I touched the skin below my left eye, grimacing. “Freaky, isn’t it? Again, cloning. The scientists who grew me couldn’t induce a specific reservoir condition. When they tried, they caused spontaneous amplification in the clones unlucky enough to be their test subjects. I guess it got pretty expensive, so they stopped trying before they got to me.”
“Makes you a pretty lousy copy,” said Becks coldly.
“I know.” I dropped my hand back to my side. “I’m the show model, to prove that they can make a realistic copy of a person. I wasn’t supposed to get out. The clone they were planning to send to you was surgically altered to look like she had retinal KA.”
“The clone they were planning?” asked Mahir.
I smiled. I couldn’t help myself. “She was in the lab where I planted the initial explosives. You wouldn’t have wanted her anyway. She was programmed to betray you.”
“And you weren’t?” demanded Becks.
“If I have been, I don’t know about it,” I said.
“This is impossible,” said Mahir.
“This is insane,” said Becks.
“This wasn’t my idea,” I countered.
Shaun cleared his throat. “This is starting to make my head hurt, and that’s probably not a good sign. Does somebody want to explain to me exactly how the CDC managed to bring George back from the dead?”
“They didn’t,” said Becks. “This woman is not Georgia.”
“Yes, I am,” I protested. “I know it’s unbelievable, but it’s true.”
Mahir frowned. I knew that look. It was the look he got when something presented him with a really interesting problem to solve. “We’ll not come to any conclusive decisions standing out here,” he said. “Miss, if you’ll allow us to search you for weapons—”
“And scan her for tracking devices,” interjected Becks.
“Yes, of course. Search you for weapons and scan you for tracking devices, and if you come up clean, we can take you back to the hotel where we’re currently quartered and try to sort this out.”
I let out a breath I’d only been half aware of holding. “I have a gun in the pocket on the right-hand side of my lab coat. It’s loaded, but the safety’s on.”
Becks stepped forward, sticking her hand into my pocket with more force than was strictly necessary. She pulled out my gun and stepped back, stowing it in her belt. I felt instantly less clothed. “Got anything else?”
“Not that I’m aware of. If there are tracking devices on me, I don’t know they’re there. They’re probably subcutaneous.” I shook my head. “The EIS would have removed any of those that they found, but that doesn’t mean they found them all.”

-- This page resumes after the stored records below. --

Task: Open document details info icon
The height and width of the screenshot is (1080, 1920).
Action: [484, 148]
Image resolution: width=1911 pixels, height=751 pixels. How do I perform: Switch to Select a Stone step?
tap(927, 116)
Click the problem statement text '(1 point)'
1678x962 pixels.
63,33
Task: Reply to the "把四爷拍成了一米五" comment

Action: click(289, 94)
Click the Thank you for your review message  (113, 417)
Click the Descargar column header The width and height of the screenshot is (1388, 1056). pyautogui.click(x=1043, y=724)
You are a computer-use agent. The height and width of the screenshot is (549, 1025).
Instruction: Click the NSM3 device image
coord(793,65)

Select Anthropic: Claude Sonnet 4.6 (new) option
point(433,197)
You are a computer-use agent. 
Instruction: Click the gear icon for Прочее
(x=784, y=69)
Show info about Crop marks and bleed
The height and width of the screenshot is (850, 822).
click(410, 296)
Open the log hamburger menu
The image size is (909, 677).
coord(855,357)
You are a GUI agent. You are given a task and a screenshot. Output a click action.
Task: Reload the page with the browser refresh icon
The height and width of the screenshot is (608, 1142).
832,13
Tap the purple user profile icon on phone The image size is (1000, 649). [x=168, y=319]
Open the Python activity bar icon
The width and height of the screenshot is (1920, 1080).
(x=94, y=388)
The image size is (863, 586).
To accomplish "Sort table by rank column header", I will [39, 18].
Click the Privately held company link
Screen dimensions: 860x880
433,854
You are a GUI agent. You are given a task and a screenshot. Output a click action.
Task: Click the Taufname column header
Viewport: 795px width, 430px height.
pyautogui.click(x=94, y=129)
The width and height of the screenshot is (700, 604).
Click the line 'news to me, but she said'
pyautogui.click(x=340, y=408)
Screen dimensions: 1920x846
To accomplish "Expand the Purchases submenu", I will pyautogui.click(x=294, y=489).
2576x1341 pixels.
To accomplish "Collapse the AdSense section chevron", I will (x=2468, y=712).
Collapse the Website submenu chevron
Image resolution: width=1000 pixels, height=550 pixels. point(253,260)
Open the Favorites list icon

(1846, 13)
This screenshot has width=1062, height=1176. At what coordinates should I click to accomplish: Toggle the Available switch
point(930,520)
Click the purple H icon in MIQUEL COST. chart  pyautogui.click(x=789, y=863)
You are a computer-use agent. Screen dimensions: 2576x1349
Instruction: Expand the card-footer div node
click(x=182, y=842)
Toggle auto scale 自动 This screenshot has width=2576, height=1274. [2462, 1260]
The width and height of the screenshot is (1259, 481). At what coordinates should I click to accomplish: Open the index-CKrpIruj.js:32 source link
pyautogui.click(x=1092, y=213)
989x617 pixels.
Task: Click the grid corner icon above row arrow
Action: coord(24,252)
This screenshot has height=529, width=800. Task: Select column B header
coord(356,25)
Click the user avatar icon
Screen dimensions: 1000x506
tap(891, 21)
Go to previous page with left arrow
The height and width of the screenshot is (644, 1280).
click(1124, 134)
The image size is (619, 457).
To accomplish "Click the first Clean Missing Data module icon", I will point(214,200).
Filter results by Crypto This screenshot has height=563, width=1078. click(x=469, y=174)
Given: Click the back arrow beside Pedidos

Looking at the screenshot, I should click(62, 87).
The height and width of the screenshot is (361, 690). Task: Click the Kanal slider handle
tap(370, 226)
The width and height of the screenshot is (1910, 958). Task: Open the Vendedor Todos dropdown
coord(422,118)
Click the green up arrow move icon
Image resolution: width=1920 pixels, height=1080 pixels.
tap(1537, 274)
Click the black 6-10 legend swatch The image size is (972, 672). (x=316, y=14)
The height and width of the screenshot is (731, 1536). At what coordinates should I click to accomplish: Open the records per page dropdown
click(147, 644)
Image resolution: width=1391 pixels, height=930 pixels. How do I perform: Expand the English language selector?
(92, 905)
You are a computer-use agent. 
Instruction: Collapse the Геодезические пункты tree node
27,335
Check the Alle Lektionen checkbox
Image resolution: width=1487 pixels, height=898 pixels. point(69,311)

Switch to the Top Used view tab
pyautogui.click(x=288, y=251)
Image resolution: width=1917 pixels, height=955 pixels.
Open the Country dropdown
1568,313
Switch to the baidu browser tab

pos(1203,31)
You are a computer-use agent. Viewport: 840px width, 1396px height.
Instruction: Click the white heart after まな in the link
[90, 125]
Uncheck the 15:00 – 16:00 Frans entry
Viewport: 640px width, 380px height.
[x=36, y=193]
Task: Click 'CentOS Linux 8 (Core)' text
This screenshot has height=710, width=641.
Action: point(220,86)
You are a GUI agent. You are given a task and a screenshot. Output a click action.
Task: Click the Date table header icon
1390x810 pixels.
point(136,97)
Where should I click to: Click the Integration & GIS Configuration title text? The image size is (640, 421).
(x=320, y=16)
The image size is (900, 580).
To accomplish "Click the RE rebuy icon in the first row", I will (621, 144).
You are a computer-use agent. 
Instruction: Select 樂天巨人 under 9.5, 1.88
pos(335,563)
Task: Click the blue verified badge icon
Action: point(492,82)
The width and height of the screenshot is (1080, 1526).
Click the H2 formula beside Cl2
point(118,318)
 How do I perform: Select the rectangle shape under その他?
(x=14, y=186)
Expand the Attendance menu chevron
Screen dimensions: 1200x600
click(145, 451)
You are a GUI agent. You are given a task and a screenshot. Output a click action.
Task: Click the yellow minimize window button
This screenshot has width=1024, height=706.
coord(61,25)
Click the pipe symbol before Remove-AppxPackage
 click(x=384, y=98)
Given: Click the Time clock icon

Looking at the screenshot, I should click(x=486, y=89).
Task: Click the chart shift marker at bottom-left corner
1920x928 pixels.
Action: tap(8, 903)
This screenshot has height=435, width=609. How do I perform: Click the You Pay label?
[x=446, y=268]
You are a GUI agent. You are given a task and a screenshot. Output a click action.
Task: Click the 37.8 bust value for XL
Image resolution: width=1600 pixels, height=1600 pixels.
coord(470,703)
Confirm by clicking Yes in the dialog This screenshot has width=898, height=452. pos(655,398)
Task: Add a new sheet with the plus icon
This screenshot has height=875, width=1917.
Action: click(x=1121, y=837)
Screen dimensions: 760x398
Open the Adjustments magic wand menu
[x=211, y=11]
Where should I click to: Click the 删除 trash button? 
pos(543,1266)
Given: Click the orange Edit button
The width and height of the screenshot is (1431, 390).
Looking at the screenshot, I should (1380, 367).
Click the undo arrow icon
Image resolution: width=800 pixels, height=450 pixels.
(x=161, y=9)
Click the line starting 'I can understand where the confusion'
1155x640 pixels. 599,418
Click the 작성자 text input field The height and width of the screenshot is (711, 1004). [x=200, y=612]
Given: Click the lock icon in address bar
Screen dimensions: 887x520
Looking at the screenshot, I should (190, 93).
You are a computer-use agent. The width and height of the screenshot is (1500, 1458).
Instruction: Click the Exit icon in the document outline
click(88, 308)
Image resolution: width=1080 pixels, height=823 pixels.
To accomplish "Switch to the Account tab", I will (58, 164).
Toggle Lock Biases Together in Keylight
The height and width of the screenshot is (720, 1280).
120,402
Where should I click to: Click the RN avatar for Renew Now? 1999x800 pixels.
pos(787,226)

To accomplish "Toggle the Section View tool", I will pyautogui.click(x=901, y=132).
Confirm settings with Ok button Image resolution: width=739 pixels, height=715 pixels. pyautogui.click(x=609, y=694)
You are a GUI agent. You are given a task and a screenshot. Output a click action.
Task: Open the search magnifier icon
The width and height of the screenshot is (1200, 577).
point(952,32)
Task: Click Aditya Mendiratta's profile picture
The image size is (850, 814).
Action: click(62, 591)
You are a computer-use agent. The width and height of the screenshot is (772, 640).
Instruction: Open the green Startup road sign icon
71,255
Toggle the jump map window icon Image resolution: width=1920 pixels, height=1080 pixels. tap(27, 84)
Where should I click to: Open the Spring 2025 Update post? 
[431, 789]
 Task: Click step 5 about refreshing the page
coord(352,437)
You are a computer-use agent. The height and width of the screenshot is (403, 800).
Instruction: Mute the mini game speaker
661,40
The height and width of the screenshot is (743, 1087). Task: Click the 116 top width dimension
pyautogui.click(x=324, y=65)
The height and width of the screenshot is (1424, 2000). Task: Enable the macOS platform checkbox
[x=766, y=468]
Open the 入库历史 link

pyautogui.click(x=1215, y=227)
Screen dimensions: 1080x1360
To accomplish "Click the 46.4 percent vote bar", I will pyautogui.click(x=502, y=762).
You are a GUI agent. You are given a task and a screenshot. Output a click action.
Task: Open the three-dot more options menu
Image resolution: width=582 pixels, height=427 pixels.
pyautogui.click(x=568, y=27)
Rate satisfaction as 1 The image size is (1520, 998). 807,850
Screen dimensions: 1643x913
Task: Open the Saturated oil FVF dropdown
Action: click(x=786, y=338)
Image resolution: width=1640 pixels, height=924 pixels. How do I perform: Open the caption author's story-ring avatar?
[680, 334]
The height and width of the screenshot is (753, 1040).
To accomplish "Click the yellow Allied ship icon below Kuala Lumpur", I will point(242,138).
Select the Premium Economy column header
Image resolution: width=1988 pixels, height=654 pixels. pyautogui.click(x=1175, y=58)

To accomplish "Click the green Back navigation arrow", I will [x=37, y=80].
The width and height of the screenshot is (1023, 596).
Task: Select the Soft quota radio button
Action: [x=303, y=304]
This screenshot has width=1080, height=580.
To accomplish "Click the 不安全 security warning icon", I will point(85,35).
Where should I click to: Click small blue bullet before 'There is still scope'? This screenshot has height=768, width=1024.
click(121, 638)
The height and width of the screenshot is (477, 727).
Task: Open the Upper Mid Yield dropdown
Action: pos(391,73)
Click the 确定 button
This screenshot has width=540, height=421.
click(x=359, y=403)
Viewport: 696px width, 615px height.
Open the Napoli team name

Becks sneered. “We’ll just see. You picked the wrong team to try infiltrating, lady, and as soon as we find out who you really are, I’m going to kick the ever-loving crap out of you.”
I smiled slightly, relief fading into a mellower look of generalized exhaustion. “See, that sort of thing, right there, is why I missed you guys so much.” I glanced at Shaun. “Becks is with you, instead of working with the betas now? Good call.”
“Becks is in charge of the Irwins,” he said. Then he frowned. “Shouldn’t you already know that, if they’ve sent you here to infiltrate us?” His tone was turning belligerent. He was starting to get angry. That was bad.
“They didn’t send me, Shaun. I escaped,” I said. “The one they wanted you to find would have a better cover story.”
“This is all academic,” said Mahir. “Whether or not she’s really Georgia—”
“She’s not,” said Becks.
“—she’s here, and we’re going to have to contend with her, one way or another.”